Who We Are
Our Goals and Purposes
We support policies that put patient interests first and foremost. This focus on the patient will be critical as our health care system evolves over the next several years due to both funding constraints and the laudable effort to insure more of our citizens; make no mistake--meaningful access to quality care in America is largely determined by one's insurance status. Unfortunately, any changes to our health care system are occurring against a backdrop of severe financial difficulties. The Congressional Budget Office has reported that our budget deficit for 2012 was $1.1 trillion, the fourth year of trillion-dollar deficits. These annual deficits of nearly 10% of our nation's GDP shatter the post-World War II record of 6% set decades ago. Even before our current economic crisis, as our page Federal Realities, makes clear, federal spending on health care was already on an unsustainable course. Our current financial crisis has only worsened a severe preexisting structural problem, only temporarily improved by many provisions of the Affordable Care Act.
In addition, the states are facing a near perfect financial storm of their own. As our page, The States, demonstrates, almost all state governments are expecting large drops in revenues for the next few years and nearly all will reduce or have reduced their Medicaid spending in one form or another. Therefore, neither the federal government through our Medicare program, nor the states through their assorted Medicaid programs will be able to maintain access to care for their citizens, pay for all needed medical services, and continue to reimburse health care providers at current levels within our current system. Reform is inevitable and needed, and we maintain that physicians, due to their training, understanding of patient behavior, and intimate knowledge of the health care system are the group best positioned to lead reform efforts. Reforms by politicians who lack medical knowledge and often have agendas other than optimizing patient care may not lead to the best health care solutions for our country.
However, physicians will only be granted a leadership role in health care reform if we become, first and foremost, patient advocates. Therefore, it is unfortunate that as a response to this looming crisis in medical spending, both a few general medical societies and some specialty societies are responding by developing arguments that place physicians' concerns ahead of patient interests. As an example, how many times have we read that specialty physicians claim that they cannot currently afford to treat Medicare patients and will refuse to see them if reimbursement is reduced. This argument is seriously advanced despite the fact that even a cursory look at physicians' incomes reveals that we continue to enjoy quite high compensation levels--compensation levels that, as a matter of fact, far exceed the historical average for our profession.
We, as a society, hope to achieve the following: we intend to educate our colleagues on the financial crisis confronting our health care system; we plan to push for reforms that improve quality of patient care and expand the practice of patient centered care; we intend to advocate always for the patient as health care financing changes in the coming years, and we plan to celebrate the many joys and rewards of being an orthopedist, one of the best jobs on earth.

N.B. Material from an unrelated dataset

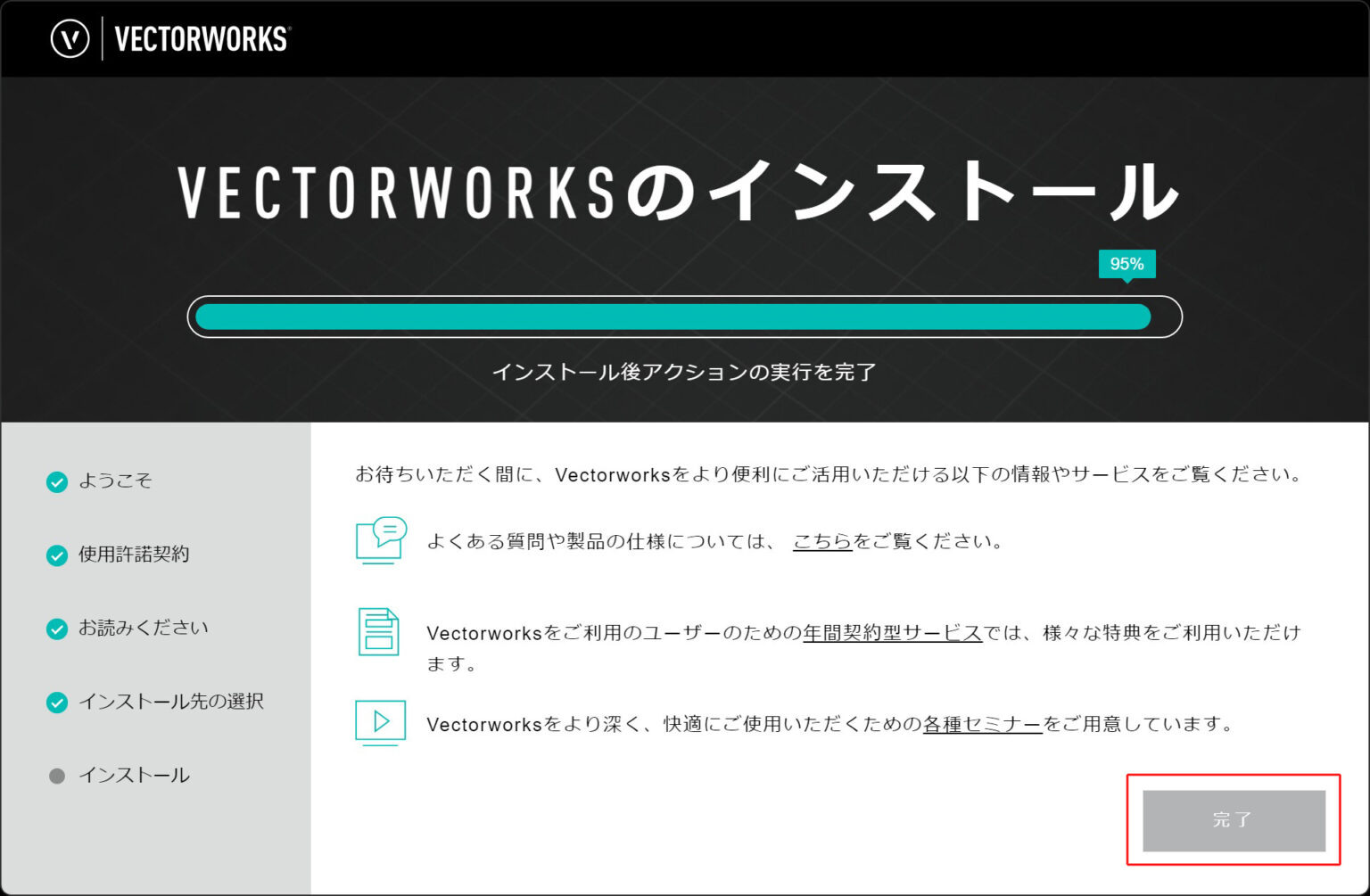Open the インストール step details
The height and width of the screenshot is (896, 1370).
pos(134,775)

Our Mandate as American Citizens
The conclusion to the 2009 Message to the Public from our Social Security and Medicare Trustees reads as follows:
" The financial difficulties facing Social Security and Medicare pose serious challenges. For Social Security, the reform options are relatively well understood but the choices are difficult. Medicare is a bigger challenge. Its cost growth can be contained without sacrificing quality of care only if health care cost growth more generally is contained. But despite the difficulties—indeed, because of the difficulties—it is essential that action be taken soon, particularly to control health care costs."